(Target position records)
--------------------------------
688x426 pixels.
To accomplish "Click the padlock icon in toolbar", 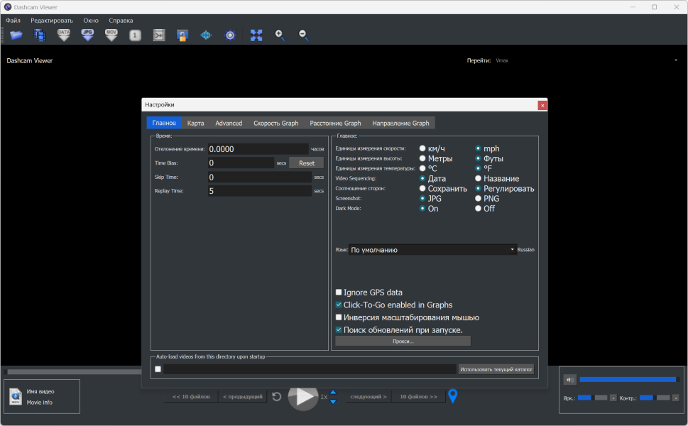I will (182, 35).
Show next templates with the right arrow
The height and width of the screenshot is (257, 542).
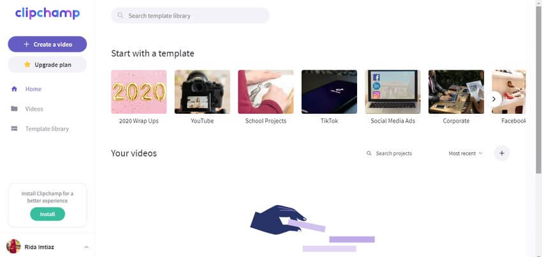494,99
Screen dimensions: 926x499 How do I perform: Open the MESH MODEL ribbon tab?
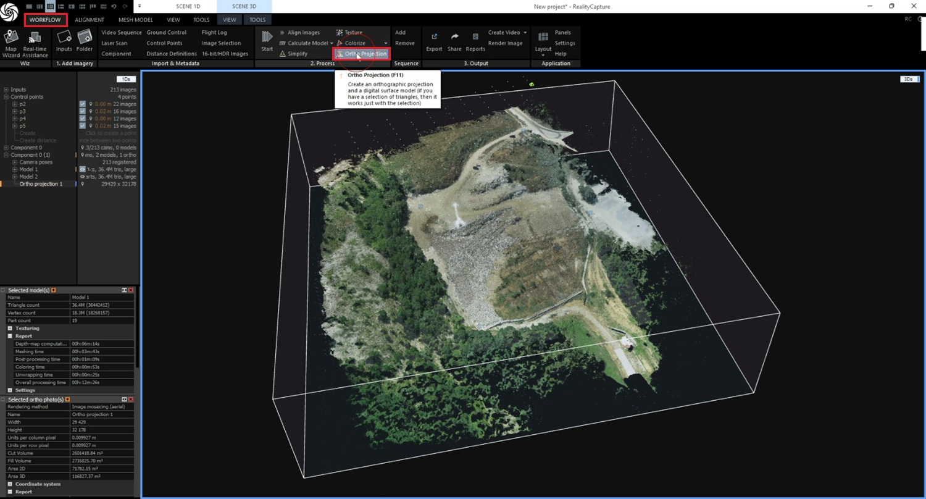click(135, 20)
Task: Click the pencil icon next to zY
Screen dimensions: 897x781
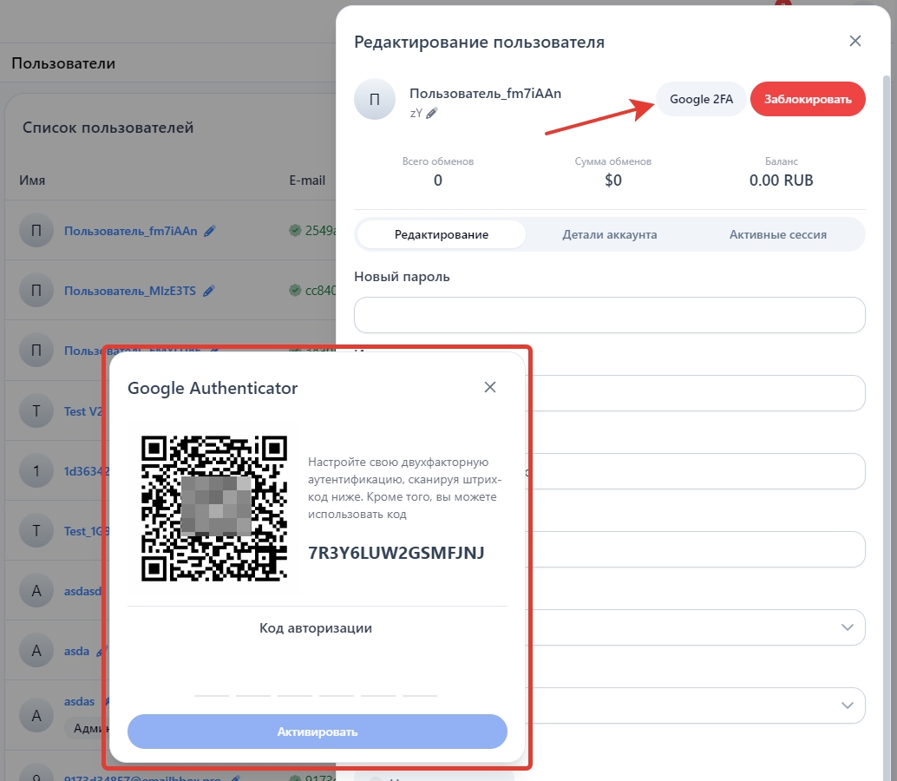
--------------------------------
WHAT NEEDS TO BE DONE
Rewrite everything from the line containing "Screen dimensions: 926x499" down to the very last line as a numbered list, skipping blank lines. Leave the pictures out of your answer.

ANSWER TO THIS PROBLEM
1. Screen dimensions: 926x499 How do I perform: Open the MESH MODEL ribbon tab?
2. click(135, 20)
3. Task: Click the pencil icon next to zY
4. Screen dimensions: 897x781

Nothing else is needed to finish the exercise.